— START OF ITEMS —

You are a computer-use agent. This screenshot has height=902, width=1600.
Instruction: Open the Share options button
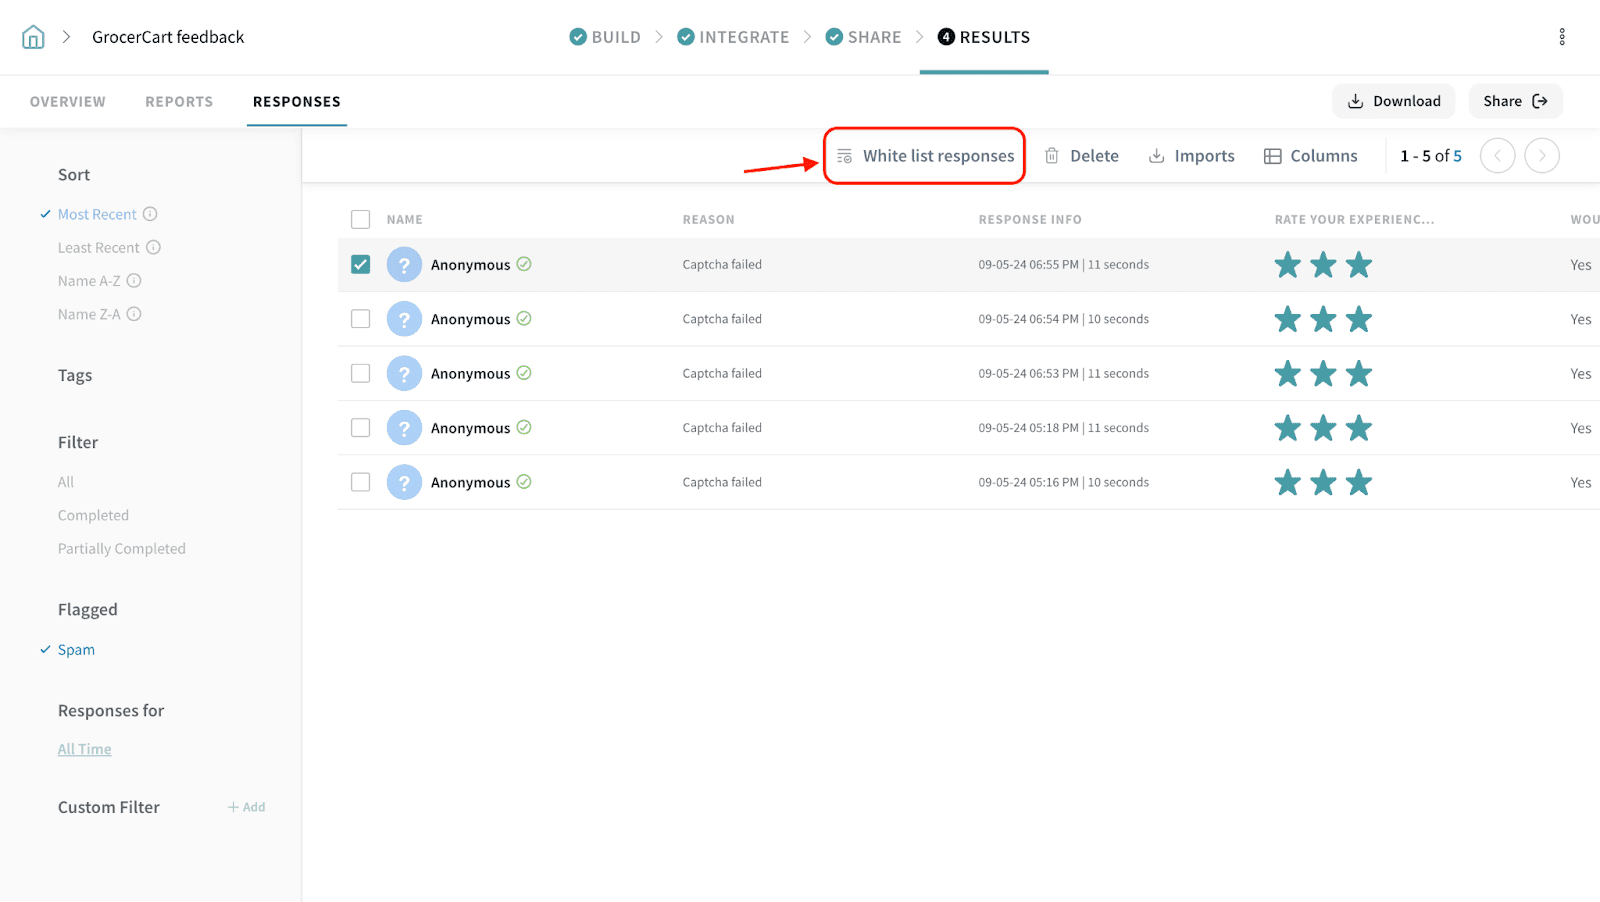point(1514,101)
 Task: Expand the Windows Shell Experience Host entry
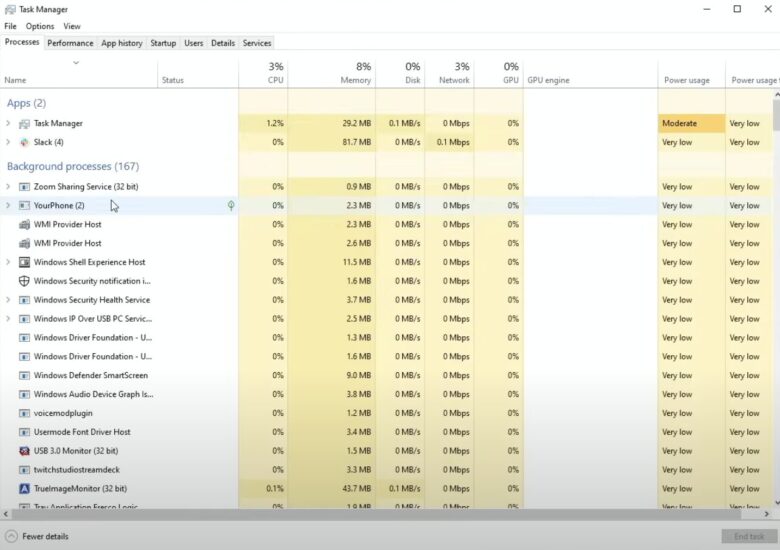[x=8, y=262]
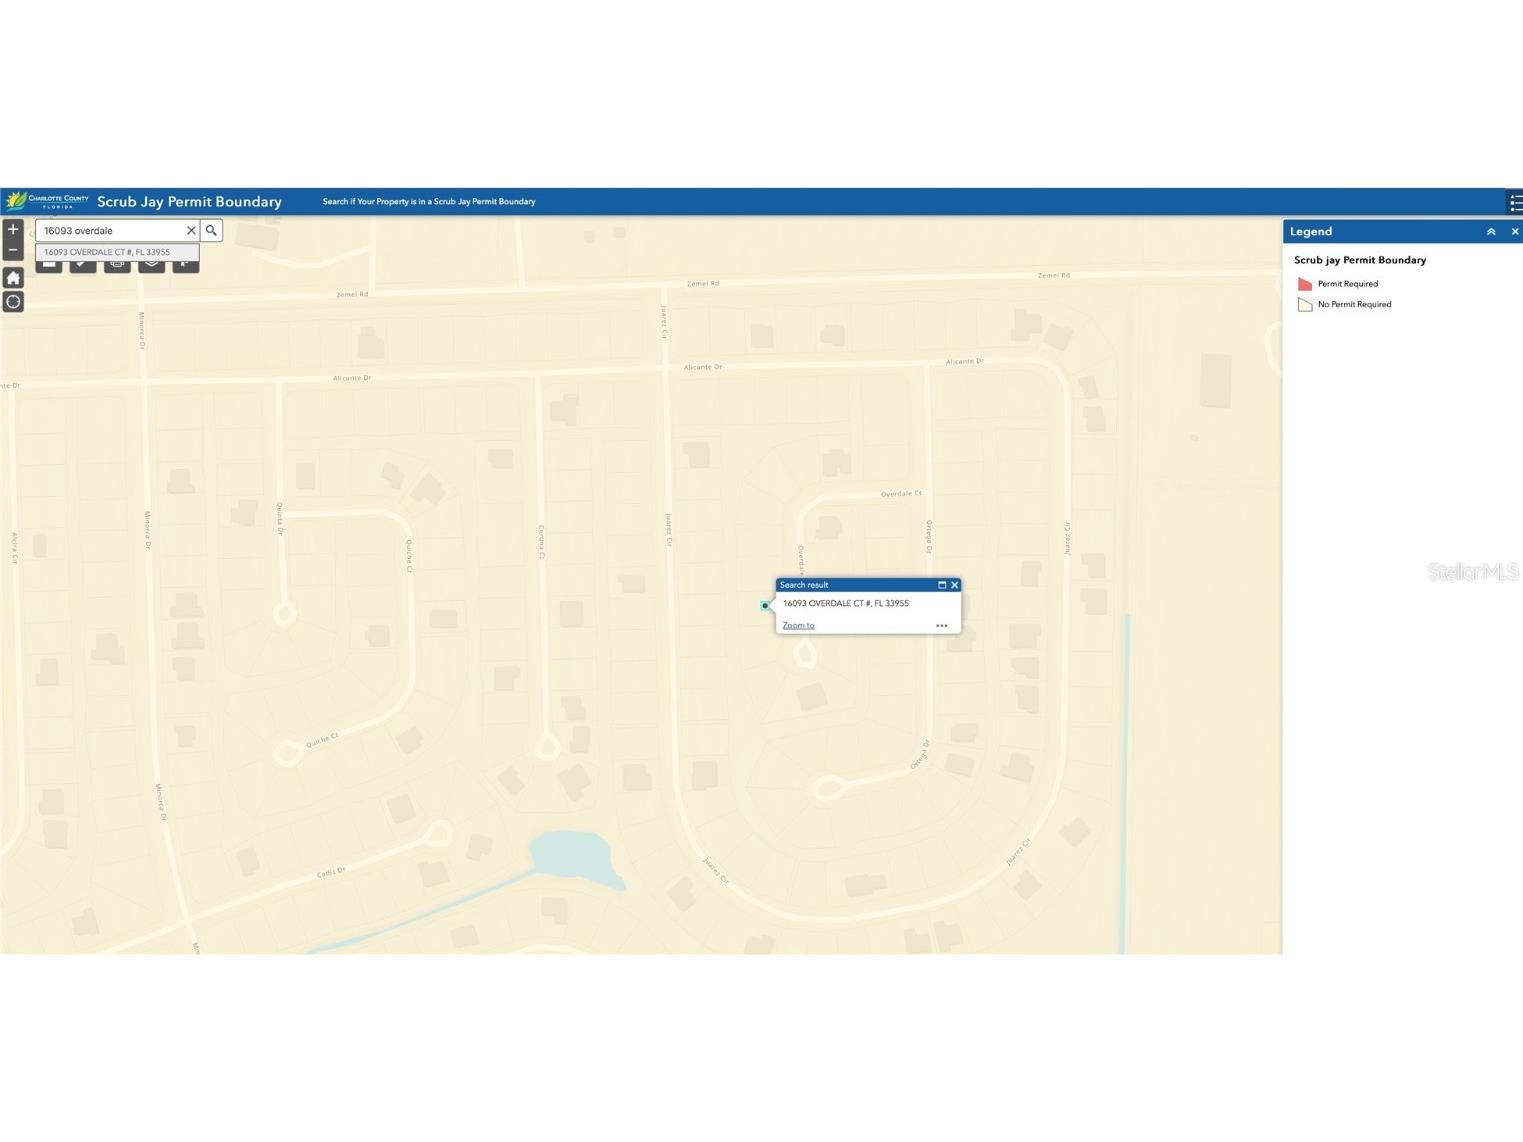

— END OF ITEMS —
— START OF ITEMS —

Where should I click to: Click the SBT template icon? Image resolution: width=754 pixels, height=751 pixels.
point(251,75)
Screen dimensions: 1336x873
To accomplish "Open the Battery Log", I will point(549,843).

— END OF ITEMS —

SHORT PROBLEM: Rewrite the part that opens with the line containing "Where should I" and closes with the line containing "I will point(549,843).", replacing "template" with "project" and leaving everything else as it is. Give only those lines.

TASK ANSWER:
Where should I click to: Click the SBT project icon? Image resolution: width=754 pixels, height=751 pixels.
point(251,75)
Screen dimensions: 1336x873
To accomplish "Open the Battery Log", I will point(549,843).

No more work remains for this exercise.